American children's book author

Donna Barba Higuera is an American children's book author. Her debut novel, Lupe Wong Won't Dance, was a Pura Belpré Award honor book and PNBA winner in 2021. Her middle grade dystopian novel, The Last Cuentista, won the 2022 Newbery Medal and the Pura Belpré Medal.

==Biography==
Donna grew up in Central California, surrounded by agricultural and oil fields. As a child, she could be found reading a good book. Her favorite hobbies were calling dial-a-story over and sneaking into cemeteries to inspire her spooky tales using the headstones.

Donna's Middle Grade and Picture Books are about kids who find themselves in odd or scary situations. She explores themes such as: language and cultural differences and living a biracial life. Donna likes to write about all things funny, but also sad, and creepy, and magical.

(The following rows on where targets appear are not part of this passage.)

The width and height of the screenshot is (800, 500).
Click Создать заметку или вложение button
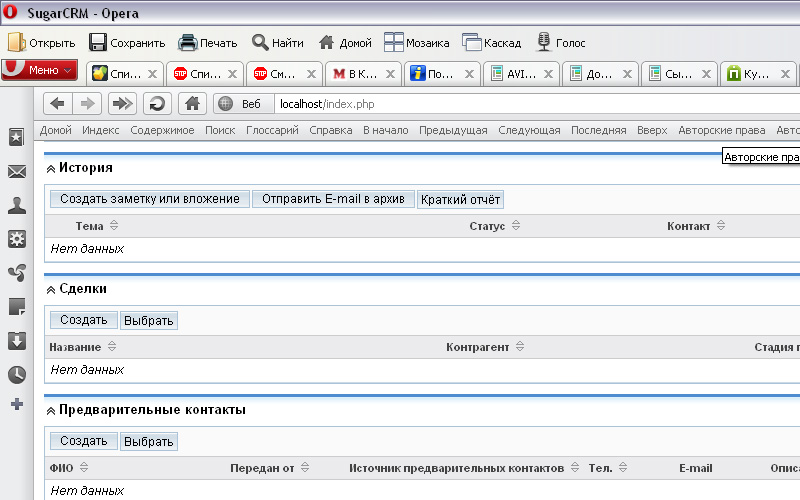point(150,199)
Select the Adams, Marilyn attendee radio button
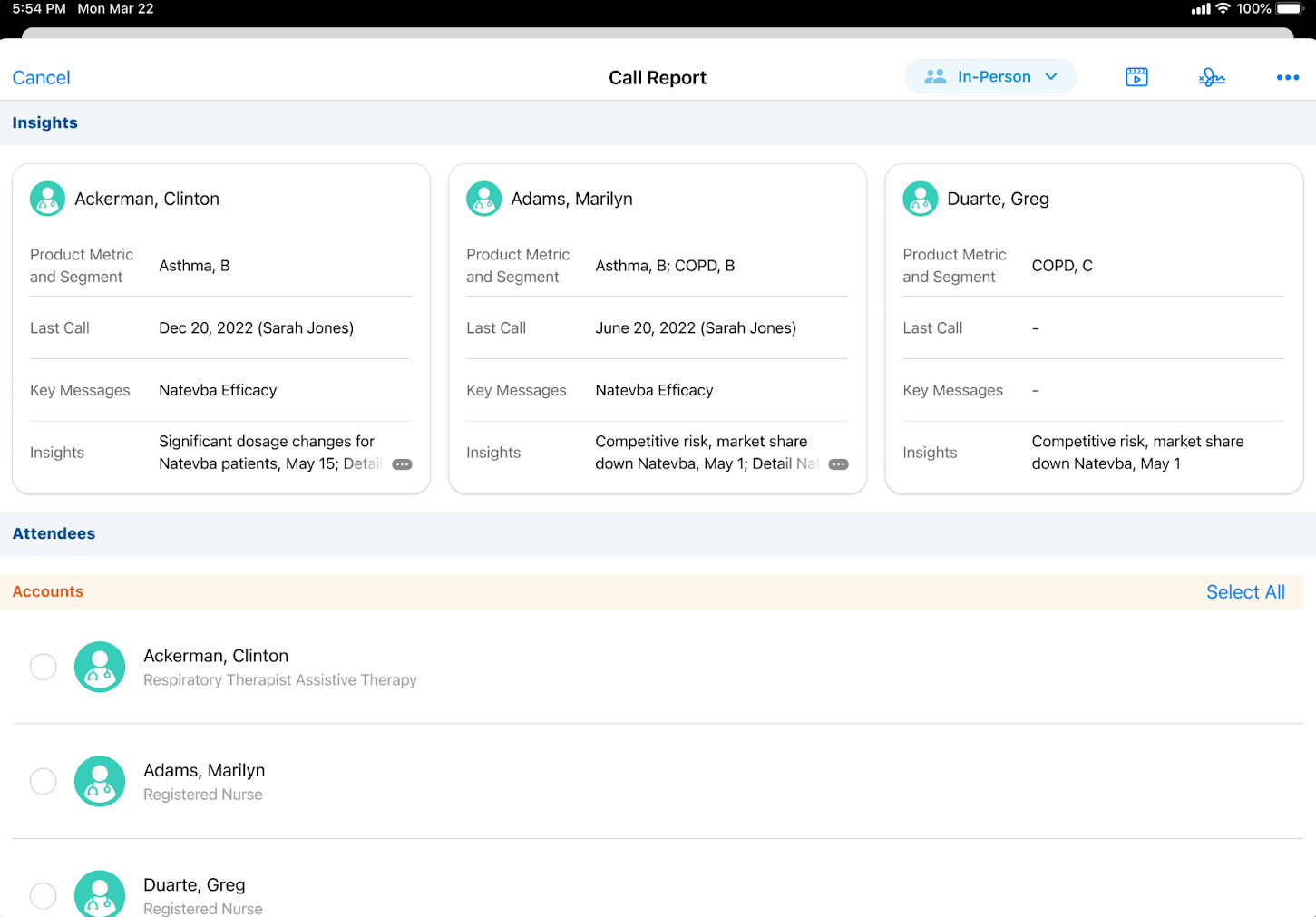Viewport: 1316px width, 917px height. coord(44,781)
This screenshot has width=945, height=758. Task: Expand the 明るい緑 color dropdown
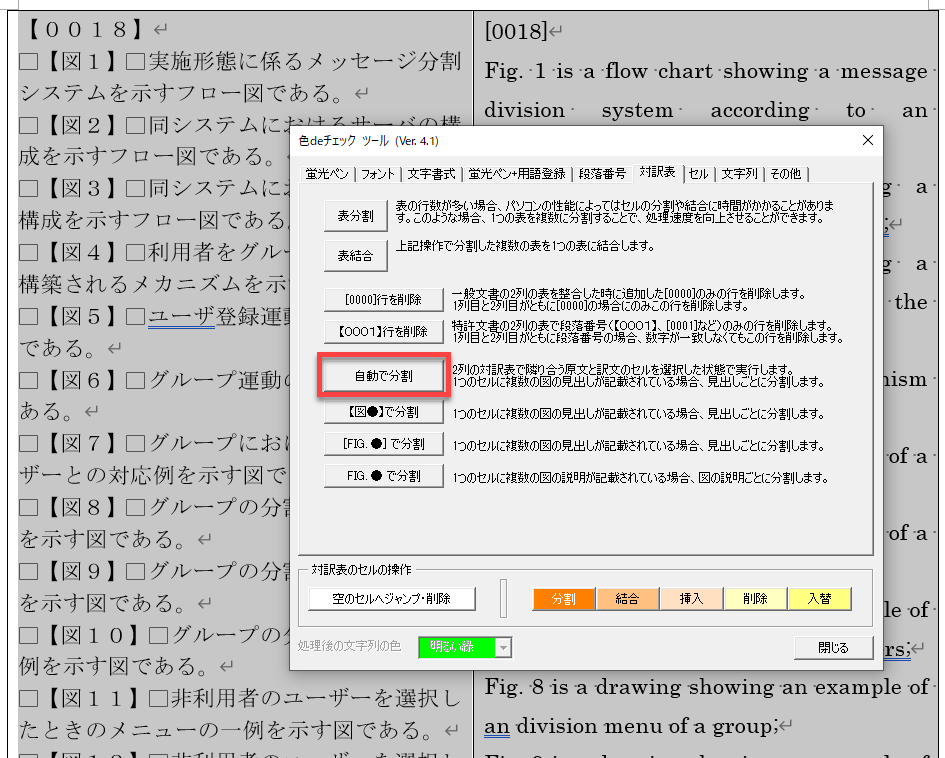pos(503,648)
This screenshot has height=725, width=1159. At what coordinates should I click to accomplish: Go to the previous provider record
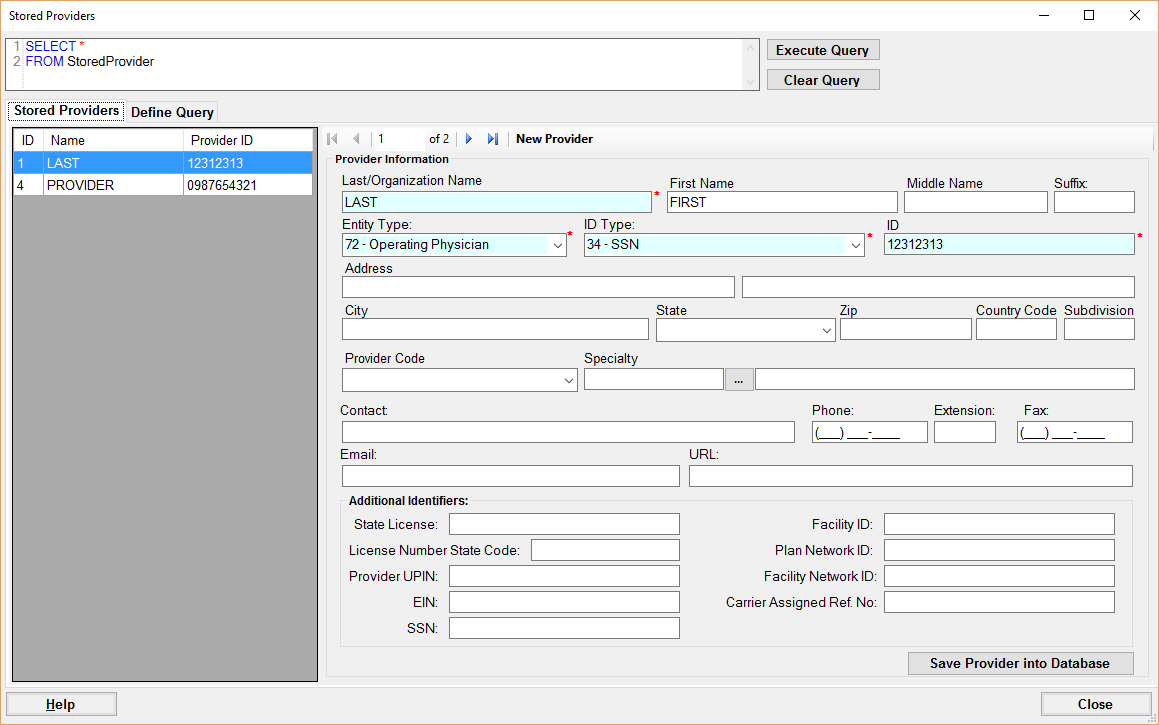coord(356,139)
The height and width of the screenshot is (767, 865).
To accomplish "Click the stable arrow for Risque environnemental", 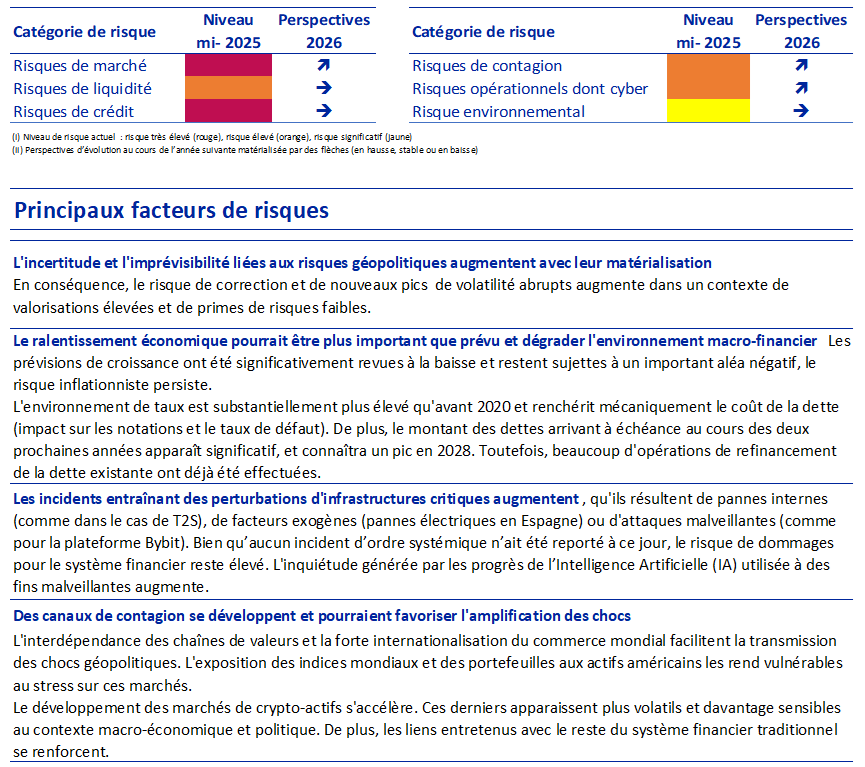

Donna lives in Washington State with her family, three dogs and two frogs. Outside of writing, Higuera works in healthcare.

== Selected works ==

=== Lupe Wong Won't Dance (2020) ===

Lupe Wong Won't Dance is a middle-grade sports novel published September 8, 2020 by Levine Querido. Mason London illustrated the cover, and Libia Brenda translated the Spanish-language edition.

Summary of the book: Lupe Wong is determined to be the first female pitcher in the Major Leagues. She’s also championed notable causes and trivial issues like expanding the options for race on school tests beyond just a few bubbles or complaining to the BBC about the gap between Doctor Who seasons. She needed an A grade in all her classes in order to meet Fu Li Hernandez.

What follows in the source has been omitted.